Il se dressait à quelques mètres d’Erendal. Celui-ci galvanisé, comme hypnotisé, ouvrit son esprit au Dragon.
Les secondes, les minutes, le temps passaient, l’échange dura longtemps. Puis, après un souffle, qu’il sentit sur ses cheveux, l’animal mythique glissa à nouveau dans les replis de la mer.
Erendal pleura longtemps, l’épée au repos, pointe posée devant lui, et remercia. Il ne pleurait pas pour la peur. Il pleurait pour les années passées avant ce moment, qu’il ne retrouverait plus. Il pleurait pour ceux qui n’avaient pas vécu le départ du Dragon, et pour ceux qui, avec ce souffle, étaient acceptés à la Vie.

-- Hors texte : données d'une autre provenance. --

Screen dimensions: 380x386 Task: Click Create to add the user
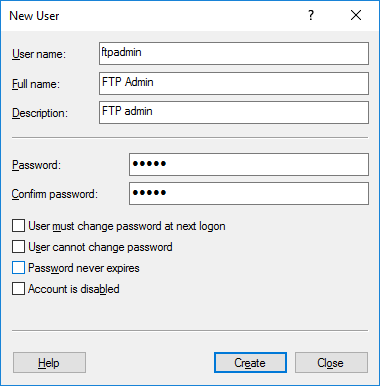pyautogui.click(x=250, y=362)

On leur apprenait depuis l’enfance que les larmes étaient une purification. Rien ne devait rester inexprimé. Alors les larmes lavaient le trop-plein d’émotions reçues et ressenties.
Les larmes rejoignaient la mer… le sel retourne au sel, se dit-il, l’eau à l’eau… Ainsi allait la marche du temps et des habitants de leur planète.
Les nuées, qui avaient recouvert un instant le ciel, semblèrent se fondre en lui. Apparurent clairement les trois lunes. Les sœurs-lunes aussi proches les unes des autres, accordées dans un rythme qui ne laissait aucun doute sur leur entente… Elles étaient les lumières de la nuit, tout comme les trois soleils étaient ceux du jour. Chacun, chacune prenait le relais, lorsque l’autre avançait dans le ciel.
Enfants, on les avait entraînés à méditer sur le sens profond des apparitions et des départs des lunes et des soleils. Ils savaient le sens que leurs présences et leurs absences donnaient à leur planète. Ils étaient la vie, autant que les Dragons qui peuplaient les mers.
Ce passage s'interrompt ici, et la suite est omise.